Stephanie Keith | Bloomberg | Getty Images

The auction process for Bed Bath & Beyond and its assets was extended once again as discussions progress with potential bidders, namely for its Buy Buy Baby chain of stores.

In court papers filed Thursday, Bed Bath & Beyond said it would delay its sale timeline by a few days “to ensure the most value maximizing transaction is achieved.”

The delay comes as the company has held discussions with potential bidders for Buy Buy Baby, which has attracted the most interest before and during the bankruptcy process so far. The chain of namesake Bed Bath & Beyond stores is still expected to be dissolved after the bankruptcy.

The assets of the baby gear retailer Buy Buy Baby had earlier attracted interest from at least two bidders, including Babylist, CNBC previously reported.
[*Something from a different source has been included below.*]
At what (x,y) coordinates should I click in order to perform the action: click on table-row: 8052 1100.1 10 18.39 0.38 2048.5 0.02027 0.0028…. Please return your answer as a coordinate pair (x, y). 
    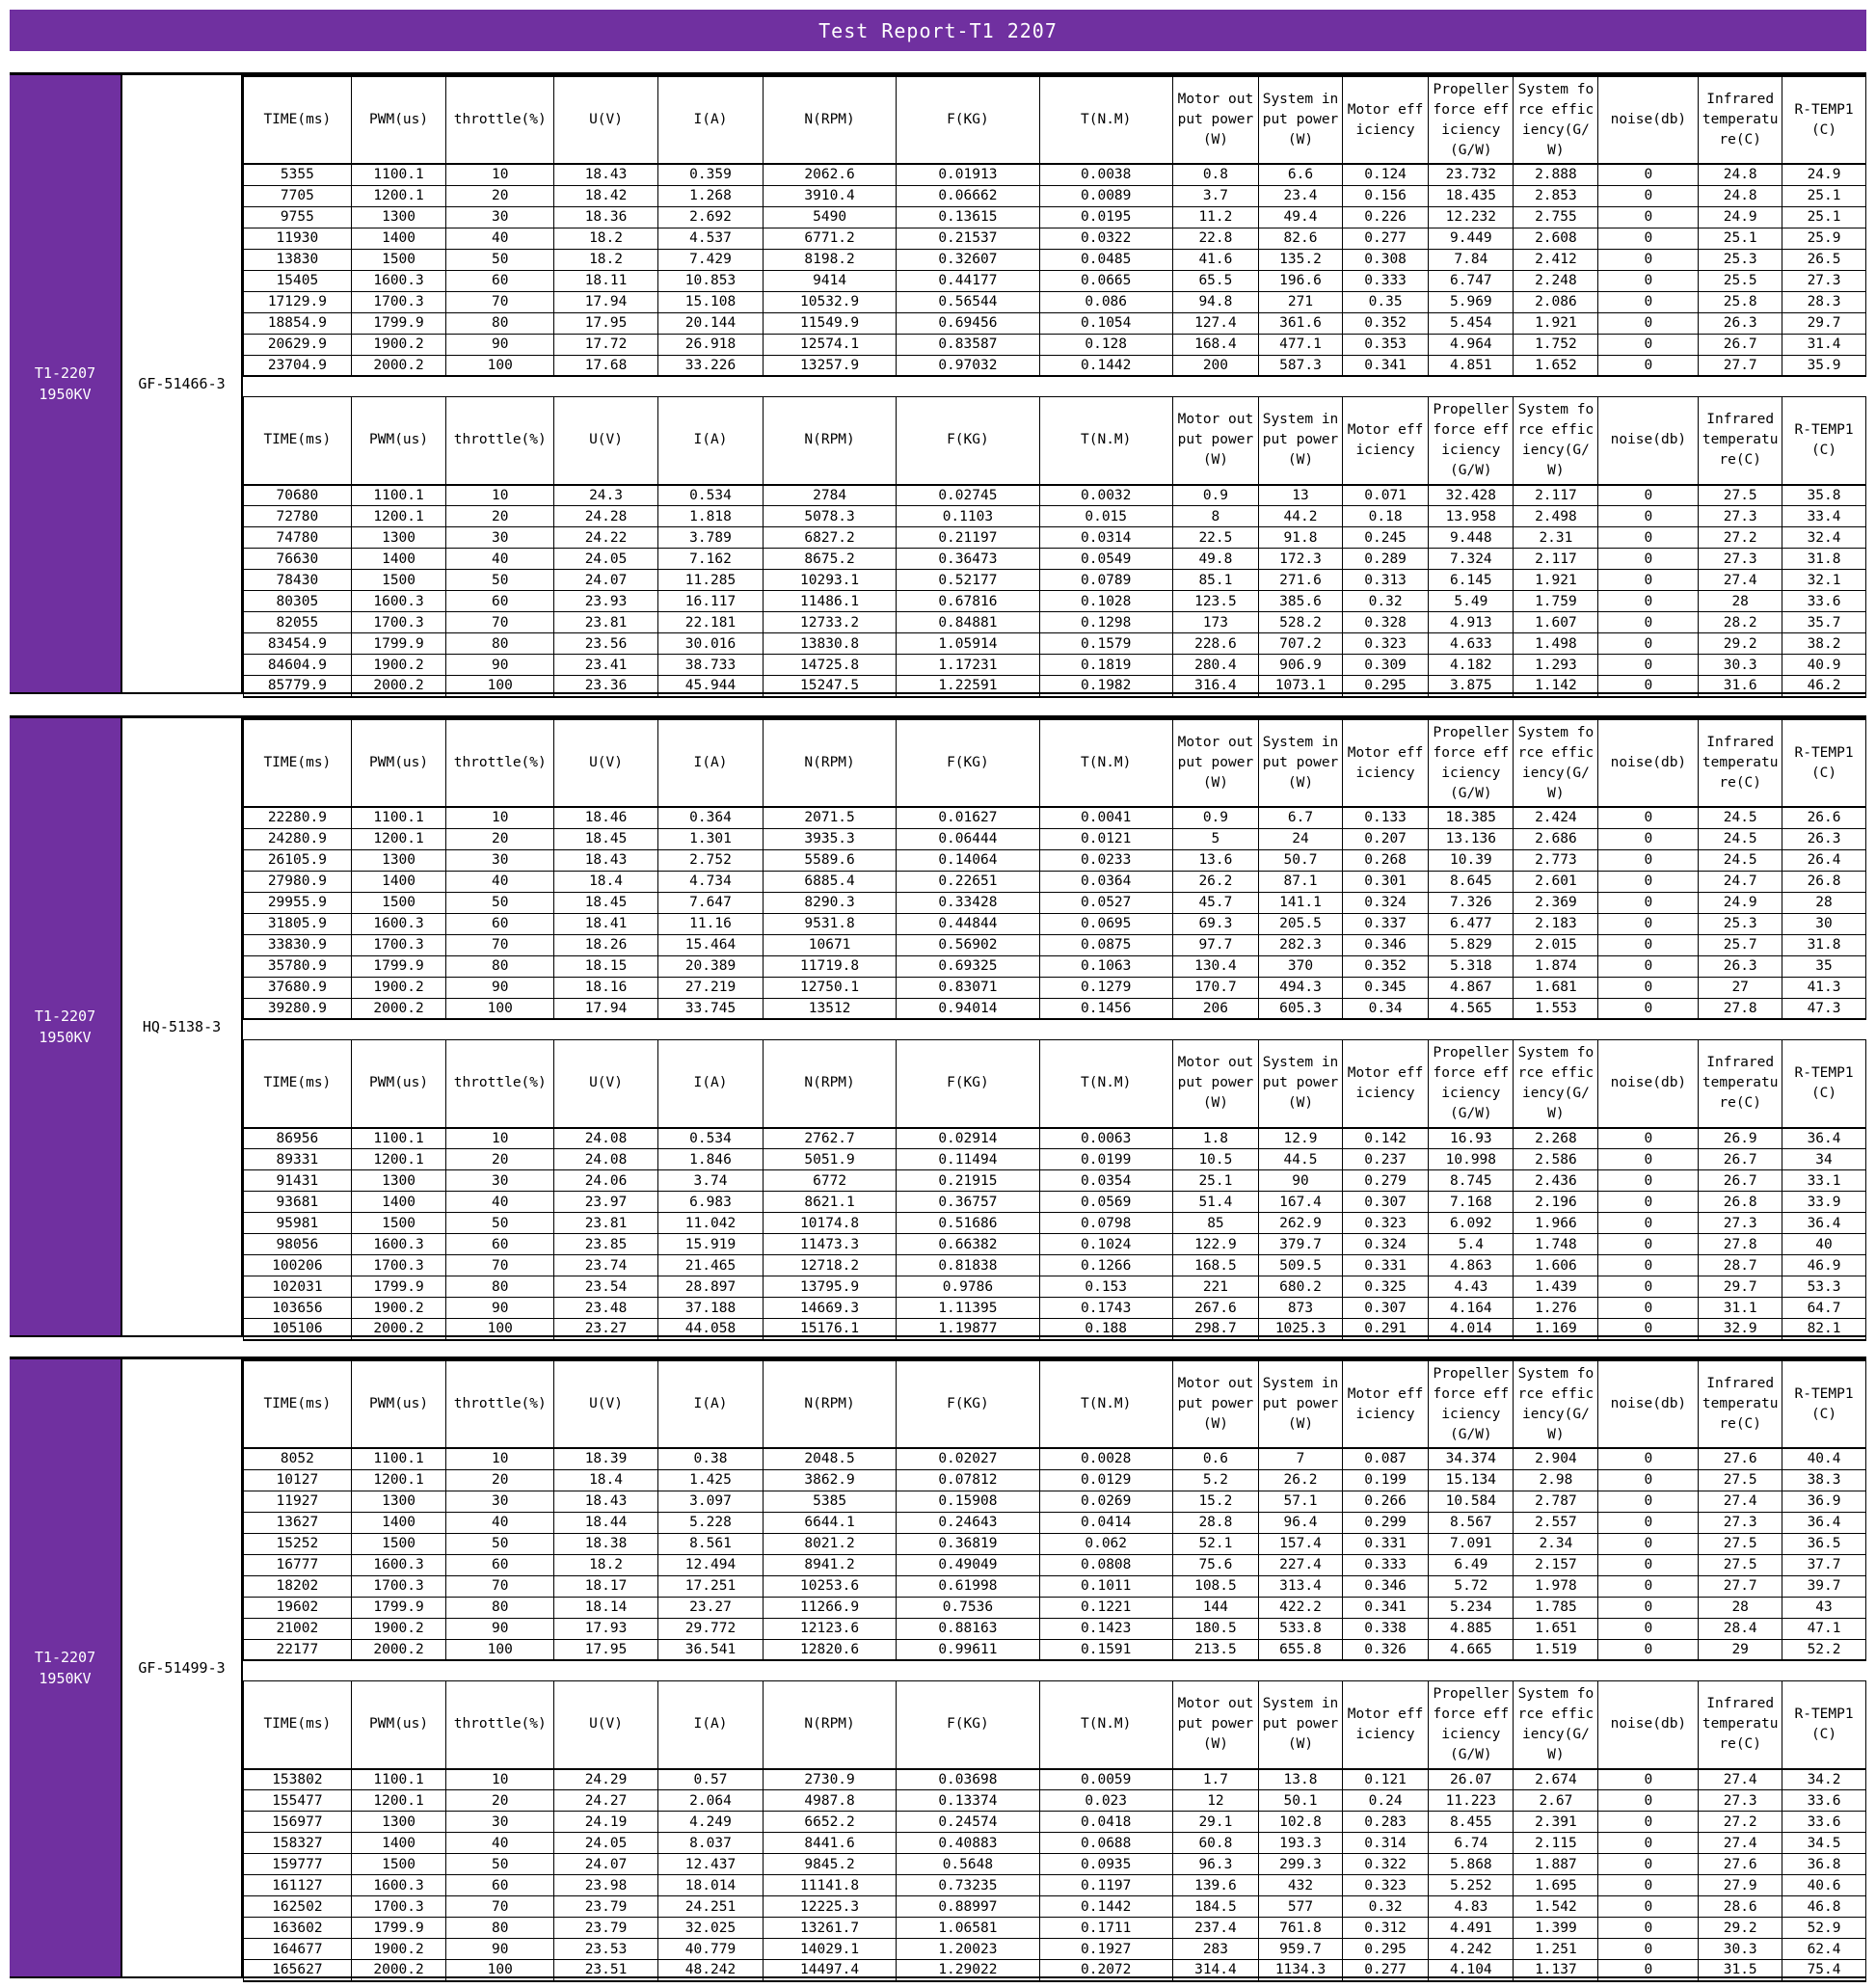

The interest particularly centers on the chain’s intellectual property.

There have also been discussions to sell the retailer to the private-equity firm behind the children’s apparel brand Janie and Jack, The Wall Street Journal reported this week.

Buy Buy Baby has been considered the crown jewel of the assets, reportedly attracting interest in 2022 and in the months ahead of the bankruptcy filing.

While there appears to be no interest in Bed Bath & Beyond and its stores, potential bidders may want its digital assets, CNBC earlier reported.

The valuation of these assets remains unclear.

Bed Bath & Beyond sought bankruptcy protection in April after months of failed turnaround efforts and warnings it could find itself in court.

Stalking horse bids — the floor bid for an auction — are now due June 11 at 5 p.m. ET. The final bid deadline is now June 16 at 12 p.m. ET. If needed, an auction will take place on June 21.

The company said in court papers it believes “these limited extensions are appropriate and necessary to keep these cases progressing efficiently, while not precluding adequate evaluation of new indications of interest.”